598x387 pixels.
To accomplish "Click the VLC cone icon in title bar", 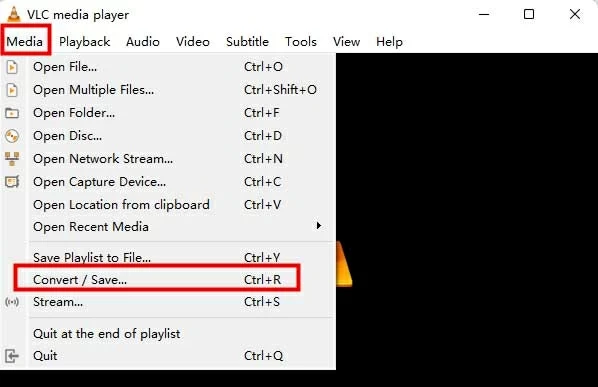I will click(x=14, y=14).
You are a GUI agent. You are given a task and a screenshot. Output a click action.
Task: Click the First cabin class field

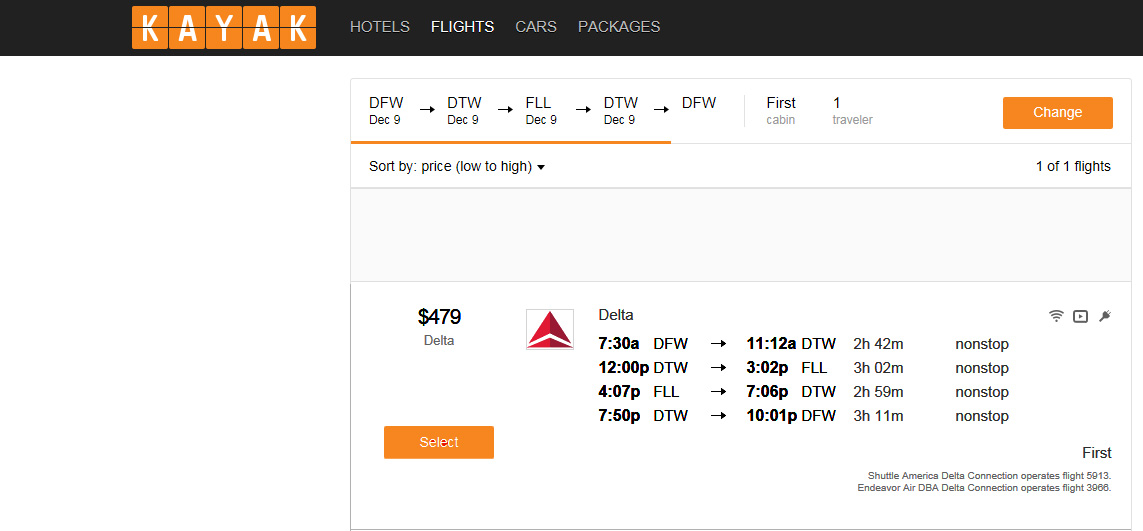(x=781, y=110)
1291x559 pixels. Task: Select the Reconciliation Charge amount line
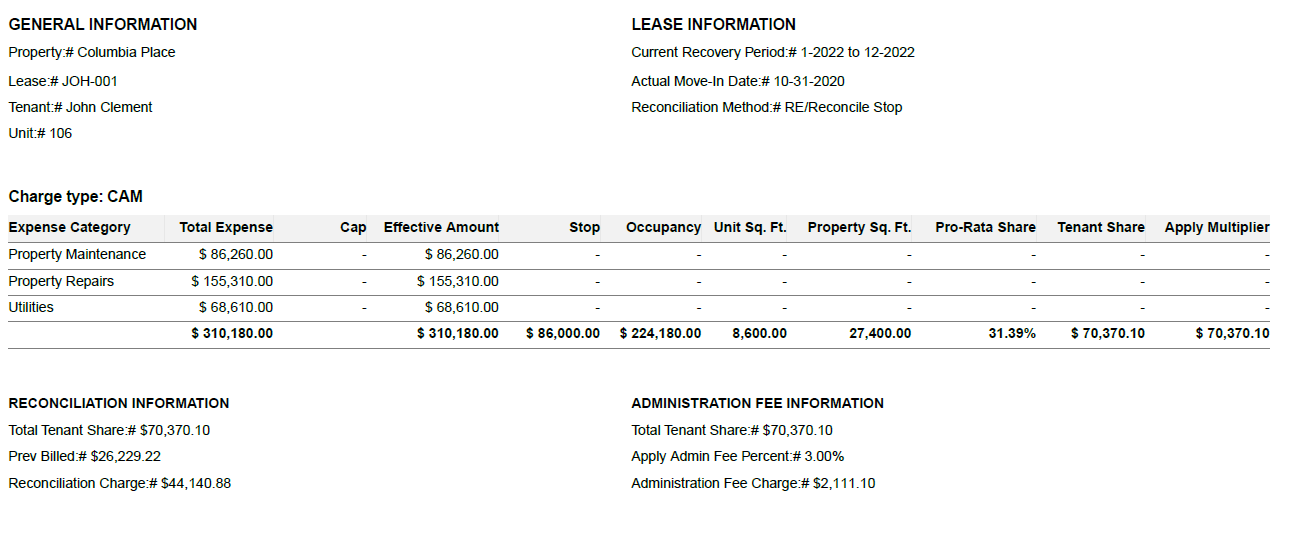coord(120,484)
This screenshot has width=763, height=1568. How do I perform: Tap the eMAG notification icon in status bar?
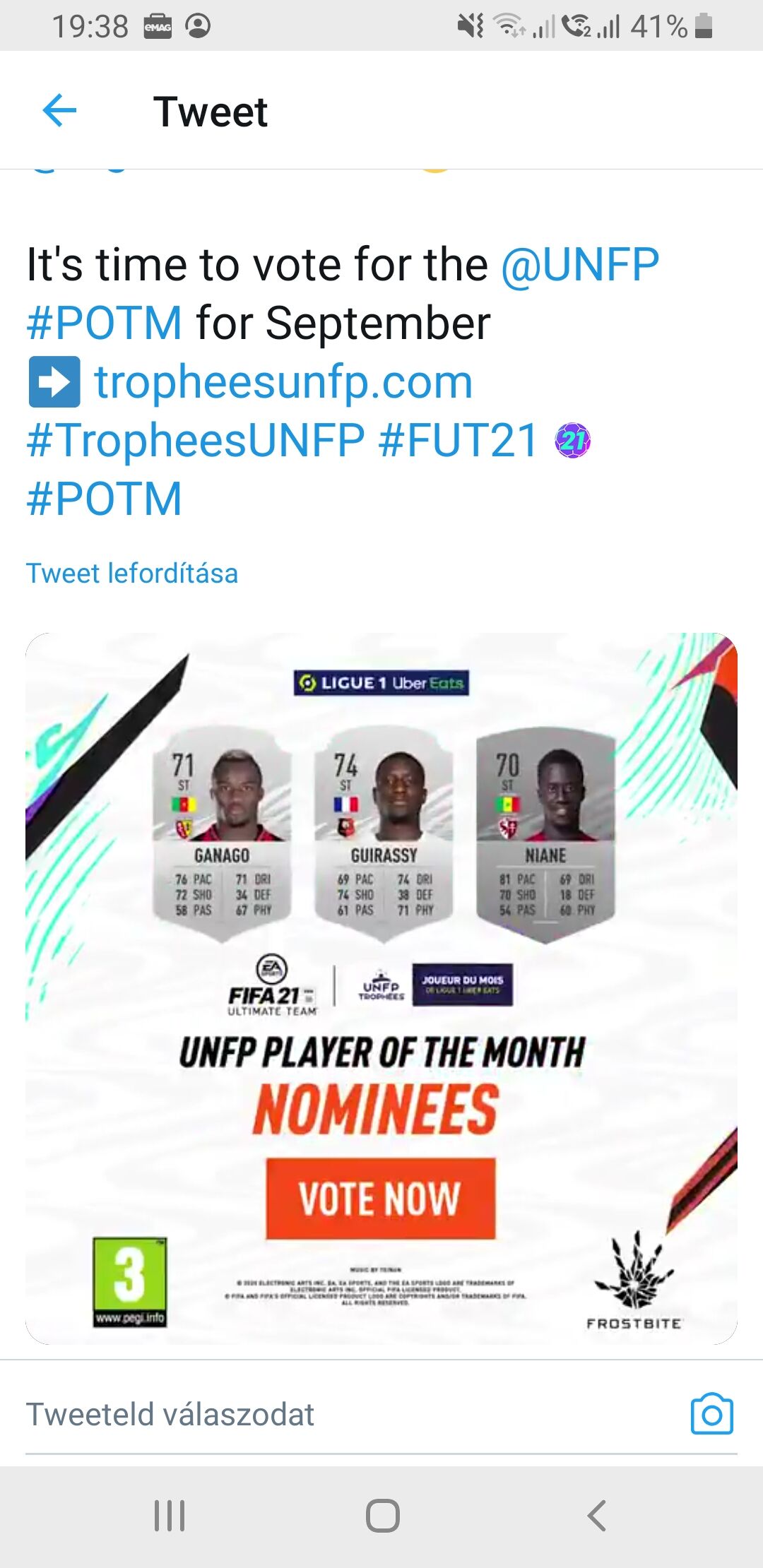[158, 27]
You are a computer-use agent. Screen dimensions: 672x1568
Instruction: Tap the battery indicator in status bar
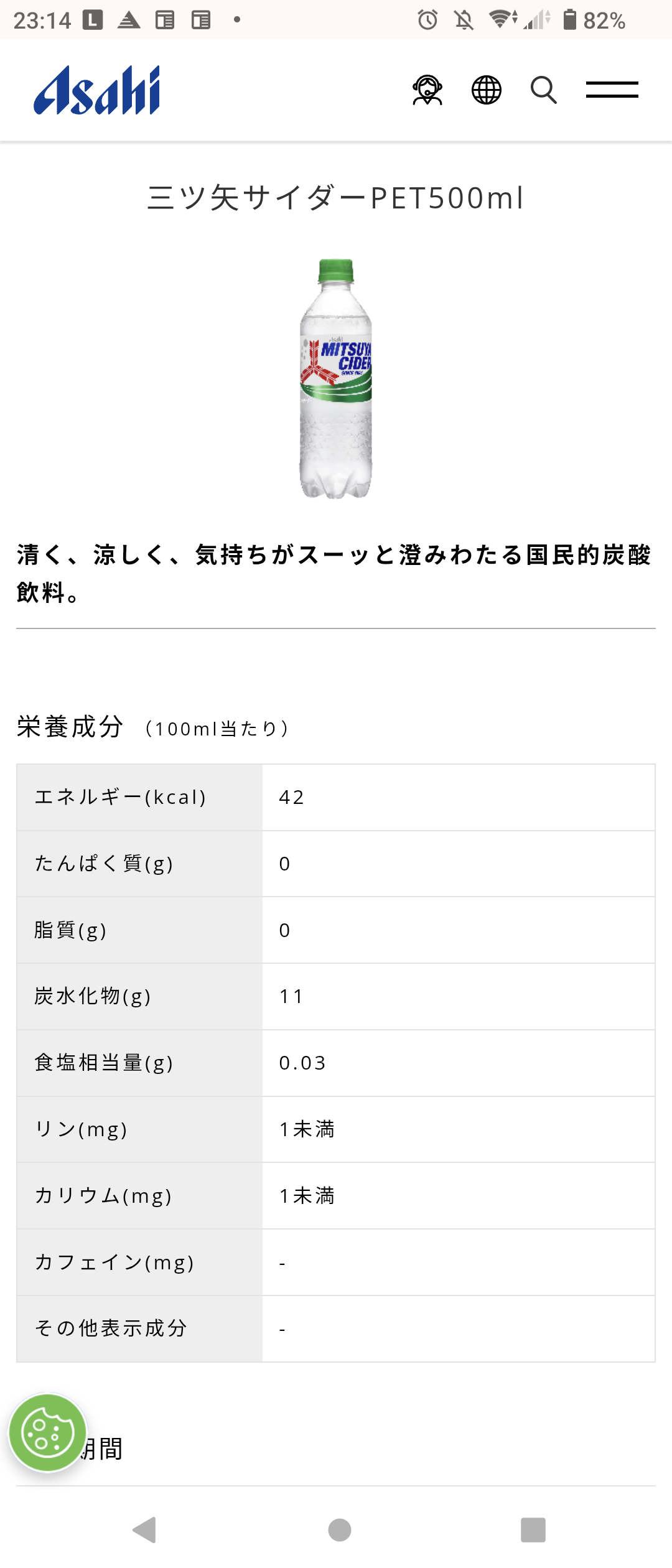pos(569,20)

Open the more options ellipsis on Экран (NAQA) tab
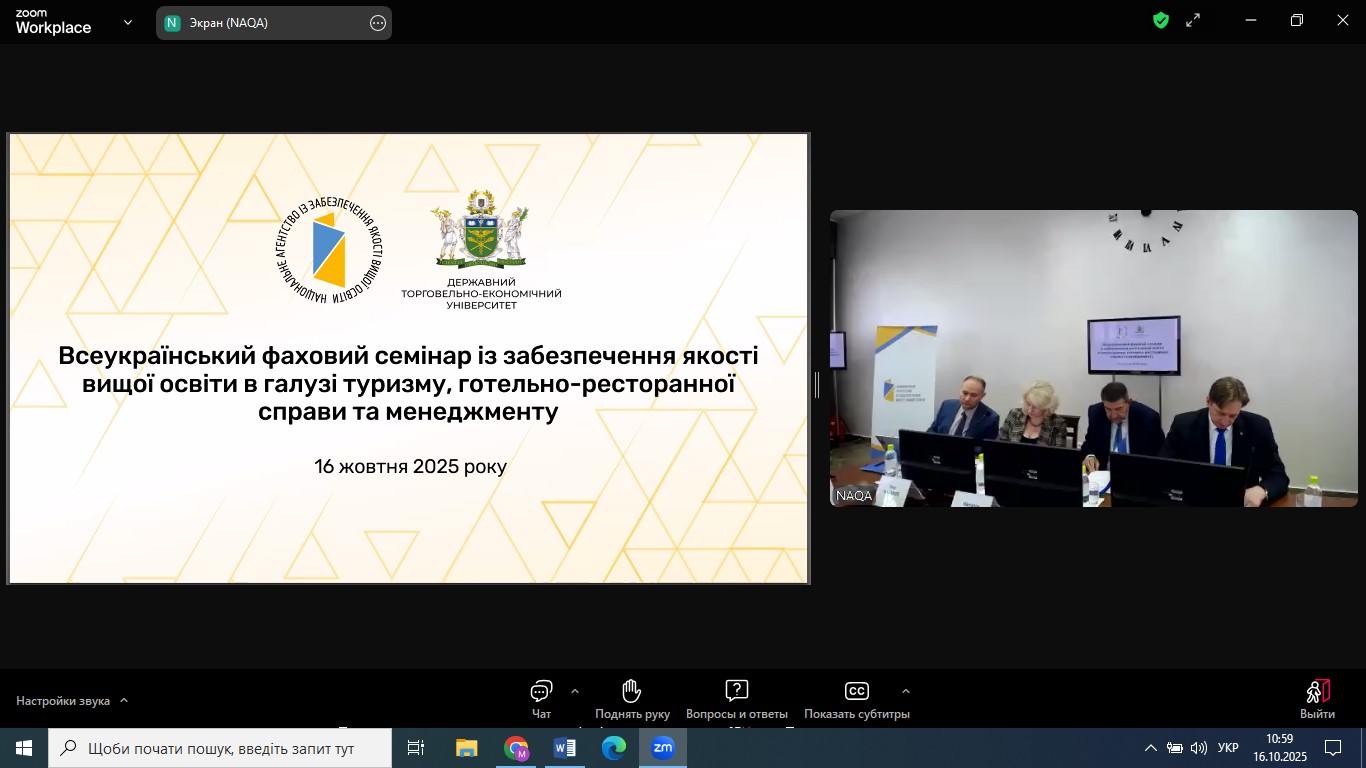pos(378,23)
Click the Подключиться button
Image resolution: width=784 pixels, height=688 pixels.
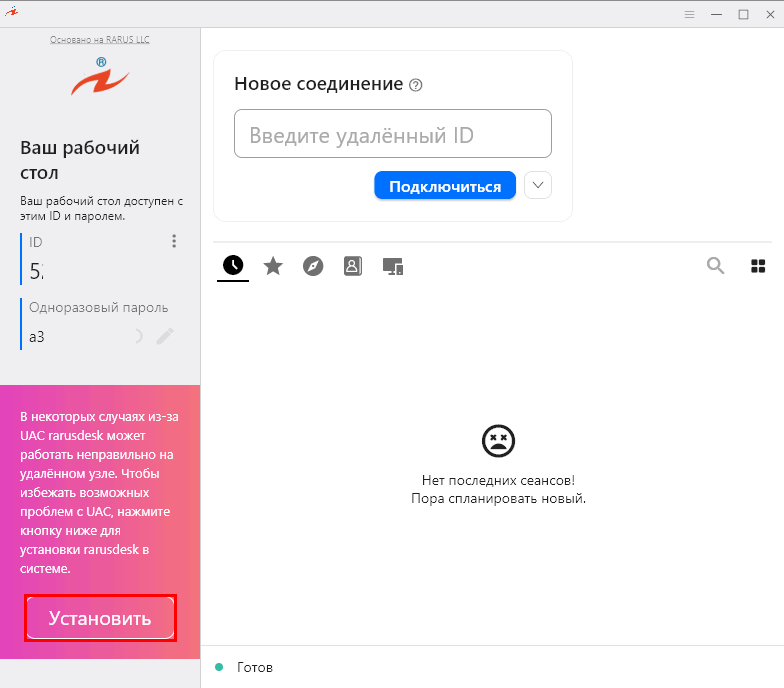point(445,186)
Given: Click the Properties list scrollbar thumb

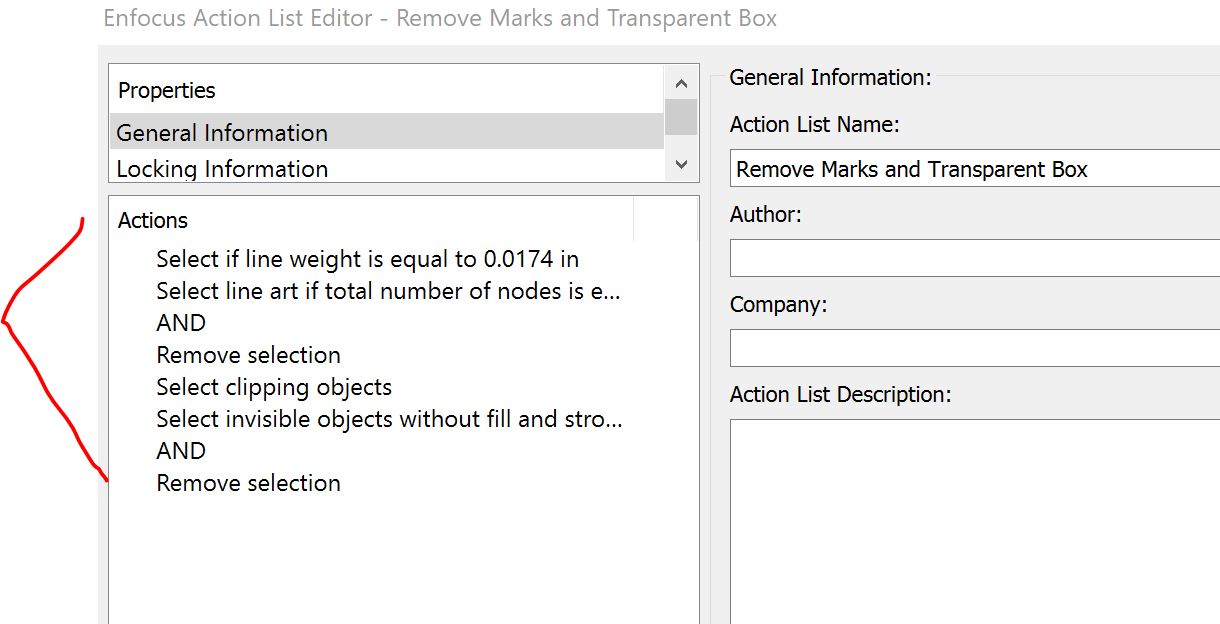Looking at the screenshot, I should [681, 116].
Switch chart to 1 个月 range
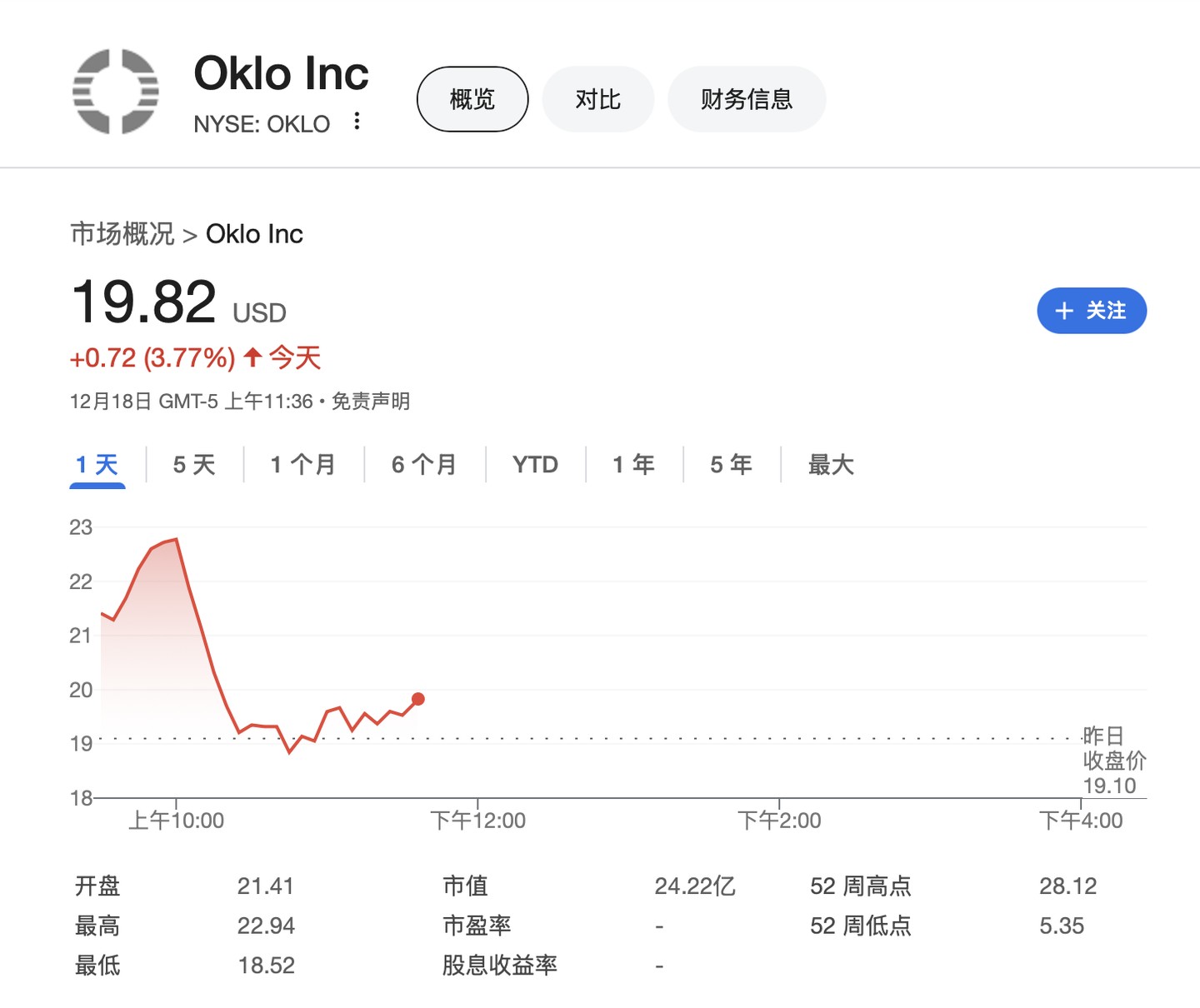Image resolution: width=1200 pixels, height=1008 pixels. click(303, 464)
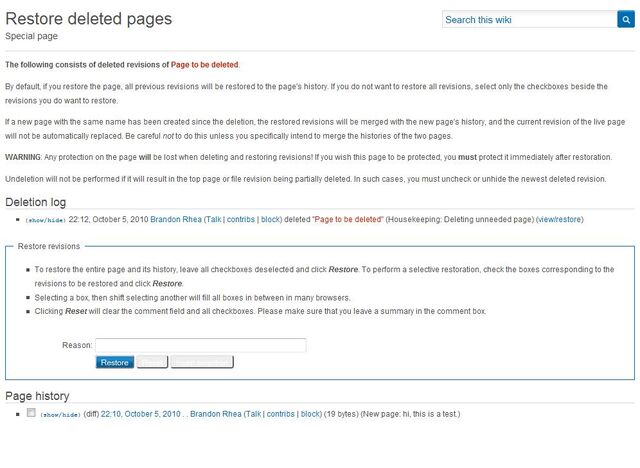Toggle show/hide in the Deletion log entry
The height and width of the screenshot is (468, 640).
[x=45, y=220]
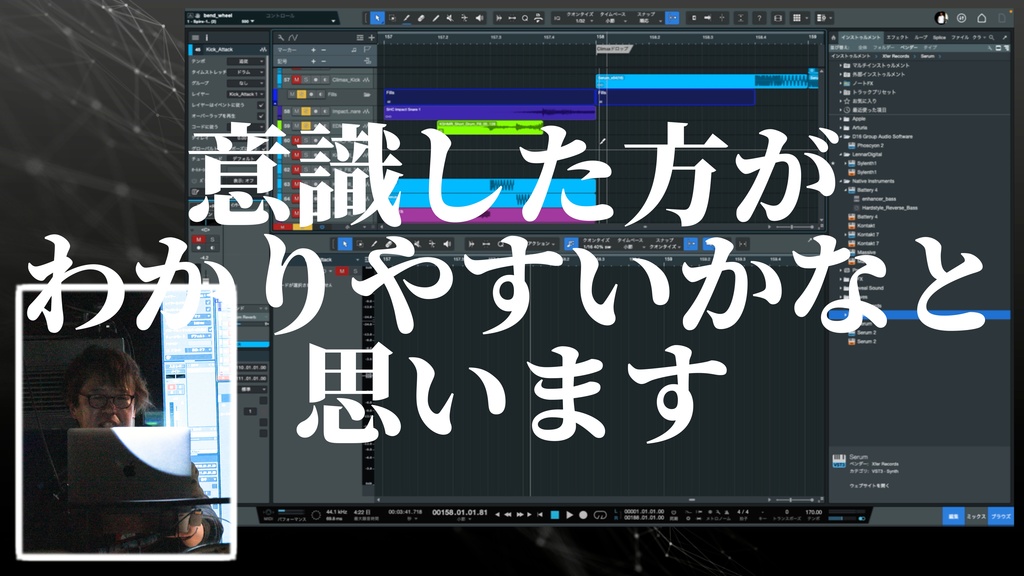Expand the Native Instruments folder
Image resolution: width=1024 pixels, height=576 pixels.
[x=840, y=181]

- WORK ORDER: Lines in the records that hold "agent" should be tallied, with the total given on its own.

- SOLUTION FOR THIS TASK: 2